READING PASSAGE:
◆ ◆ ◆ ◆ ◆

Britons, who have been smoking tobacco since Elizabethan explorers brought sacks of it home from the Americas over 400 years ago, face a ban on lighting up in thousands of pubs and workplaces across the country. Under a government proposal announced on Tuesday, smoking will be barred in all workplaces, public buildings, restaurants and all pubs in which food is served.
The move comes a week after Scotland announced a similar ban and six months after Ireland became the first country in the world to outlaw smoking in all its pubs and restaurants. The city of Liverpool has announced its own unilateral ban.
However, the government stopped short of a total ban on smoking in all public places. Smokers will still be allowed to indulge their habit in private clubs and in pubs which do not serve hot food.
"This is a sensible solution, I believe, which balances the protection of the majority with the personal freedom of the minority," Health Secretary John Reid, a reformed heavy smoker, told parliament.
But the initiative was attacked from all sides.
Anti-smoking groups said it did not go far enough, describing it as "a huge missed opportunity" to stub out a habit which claims 106,000 British lives a year.
"It seems bizarre that the government has accepted the wisdom of a ban but is then happy to deny the benefits of it to people who work in private clubs and pubs where food is not served," said Alex Markham, chief executive of Cancer Research.

◆ ◆ ◆ ◆ ◆

DATASET ENTRIES:
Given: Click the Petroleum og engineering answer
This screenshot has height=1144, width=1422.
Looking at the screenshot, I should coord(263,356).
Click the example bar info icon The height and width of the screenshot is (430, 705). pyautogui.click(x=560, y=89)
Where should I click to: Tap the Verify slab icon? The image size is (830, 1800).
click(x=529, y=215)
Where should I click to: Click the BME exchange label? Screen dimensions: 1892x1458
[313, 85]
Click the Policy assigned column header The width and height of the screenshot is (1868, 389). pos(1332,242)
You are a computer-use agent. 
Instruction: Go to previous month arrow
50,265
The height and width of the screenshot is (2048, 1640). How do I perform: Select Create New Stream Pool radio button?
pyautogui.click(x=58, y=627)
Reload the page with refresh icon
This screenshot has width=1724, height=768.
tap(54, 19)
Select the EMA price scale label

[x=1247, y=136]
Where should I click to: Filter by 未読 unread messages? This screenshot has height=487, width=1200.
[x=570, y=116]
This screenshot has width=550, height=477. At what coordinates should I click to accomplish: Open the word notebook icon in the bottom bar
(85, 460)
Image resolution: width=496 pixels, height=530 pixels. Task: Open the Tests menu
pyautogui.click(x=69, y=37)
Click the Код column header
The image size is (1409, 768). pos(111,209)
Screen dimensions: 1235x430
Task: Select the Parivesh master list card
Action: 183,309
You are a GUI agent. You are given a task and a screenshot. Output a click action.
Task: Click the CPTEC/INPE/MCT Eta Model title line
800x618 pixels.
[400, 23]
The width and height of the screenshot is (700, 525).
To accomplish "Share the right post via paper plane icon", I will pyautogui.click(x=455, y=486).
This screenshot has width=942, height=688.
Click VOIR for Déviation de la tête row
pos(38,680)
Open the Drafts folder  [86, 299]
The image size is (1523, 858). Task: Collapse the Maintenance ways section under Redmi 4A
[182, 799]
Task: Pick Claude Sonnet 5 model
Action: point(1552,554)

◆ ◆ ◆ ◆ ◆

EXERCISE BRIEF: Reproduce verbatim the portion of the smoking ban article that begins with the words "However, the government" and ends with the words "smoker, told parliament.".

COMPLETED EXERCISE:
However, the government stopped short of a total ban on smoking in all public places. Smokers will still be allowed to indulge their habit in private clubs and in pubs which do not serve hot food.
"This is a sensible solution, I believe, which balances the protection of the majority with the personal freedom of the minority," Health Secretary John Reid, a reformed heavy smoker, told parliament.